Text section ->
UNITED STATES DISTRICT COURT FOR THE DISTRICT OF SOUTH CAROLINA GREENVILLE DIVISION
Jul 1, 2013
Civil Action No.: 6:12-cv-02787-JMC (D.S.C. Jul. 1, 2013)

Opinion

Civil Action No.: 6:12-cv-02787-JMC Civil Action No.: 6:12-cv-02788-JMC Civil Action No.: 6:12-cv-02789-JMC

07-01-2013

Crystal Leeann Asher, as Personal Representative of the Estate of Joseph Bradley Asher, Plaintiff, v. Duke Energy Carolinas, LLC, Defendant. Crystal Leeann Asher, Plaintiff, v. Duke Energy Carolinas, LLC, Defendant. Crystal Leeann Asher, as Personal Representative of the Estate of Joseph Bradley Asher, Plaintiff, v. Duke Energy Carolinas, LLC, Defendant.


OPINION AND ORDER

This matter is before the court on Defendant Duke Energy Carolinas, LLC's ("Defendant") Motion to Dismiss [Dkt. No. 4] Plaintiff Crystal Leeann Asher's ("Plaintiff") Complaint [Dkt. No. 1], pursuant to Rule 12(b)(6) of the Federal Rules of Civil Procedure. For the reasons set forth below, the court grants Defendant's motion without prejudice to Plaintiff's right to amend her complaint.

FACTUAL AND PROCEDURAL BACKGROUND

This action arises from a September 2009 incident during which Joseph Bradley Asher ("Decedent") entered an electrical substation through a gate or fence that surrounded the substation. Decedent allegedly made contact with electrical equipment in the substation, which was owned by Defendant. As a result, Decedent sustained personal injuries and subsequently died on November 21, 2009. On August 31, 2012, Plaintiff separately filed loss of consortium, survival and wrongful death actions in the Court of Common Pleas for Greenville County, South Carolina ("the Actions"). Defendant properly removed all Actions to this court based on the court's diversity jurisdiction [Dkt. No. 1]. On May 15, 2013, the Actions were consolidated because this court determined they involved common questions of law and fact. [Dkt. No. 26].

Defendant brings the instant Motion to Dismiss [Dkt. No. 4], arguing that Plaintiff's claims, which are based on a theory of negligence, do not allege sufficient facts to show a breach of the duty of care owed to a trespasser, which Defendant alleges Decedent was at the time he entered the substation. Plaintiff has responded, objecting to Defendant's motion with numerous arguments on why she has pled sufficient facts. [Dkt. No. 21] .

All docket citations will be to Civil Action No.: 6:12-cv-02787-JMC, unless otherwise noted. Plaintiff has incorporated by reference her Memorandum in Opposition to Defendant's Motion to Dismiss filed in Civil Action No.: 6:12-cv-02788-JMC, Dkt. No. 16.

Source data ->
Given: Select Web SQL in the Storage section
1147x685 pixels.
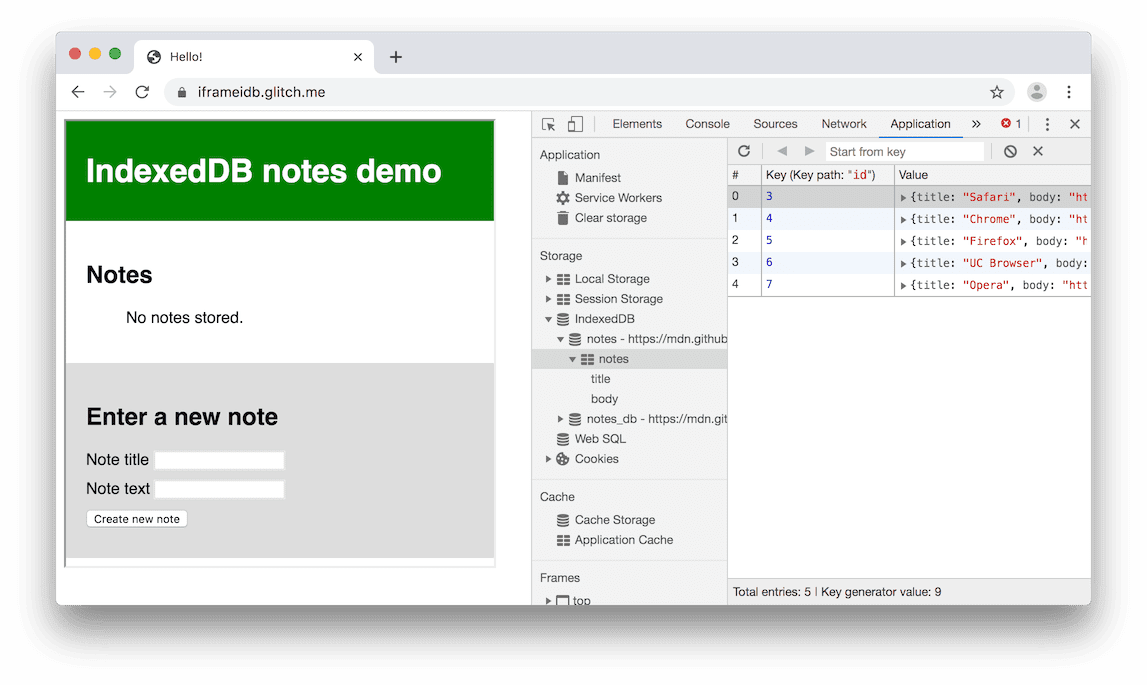Looking at the screenshot, I should (x=601, y=438).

Given task 1 -> In two sentences, summarize the court opinion.
Given task 2 ->
Answer these questions using the court opinion:
(a) On what date did the plaintiff file the actions in the Court of Common Pleas for Greenville County?
(b) Why were the actions consolidated?
(c) What docket number is given for the plaintiff's response to the motion to dismiss?
Given task 3 -> Print the part of the court opinion from "All docket citations" up to and including "Dkt. No. 16.".

Right answer 1 -> Duke Energy Carolinas, LLC moved under Rule 12(b)(6) to dismiss Crystal Leeann Asher's complaint, arguing that her negligence claims do not allege sufficient facts to show a breach of the duty of care owed to a trespasser, and the court grants the motion without prejudice to her right to amend. The actions arise from a September 2009 incident in which Joseph Bradley Asher entered an electrical substation, allegedly made contact with electrical equipment there, and later died on November 21, 2009.

Right answer 2 ->
(a) August 31, 2012
(b) The court determined they involved common questions of law and fact.
(c) Dkt. No. 21

Right answer 3 ->
All docket citations will be to Civil Action No.: 6:12-cv-02787-JMC, unless otherwise noted. Plaintiff has incorporated by reference her Memorandum in Opposition to Defendant's Motion to Dismiss filed in Civil Action No.: 6:12-cv-02788-JMC, Dkt. No. 16.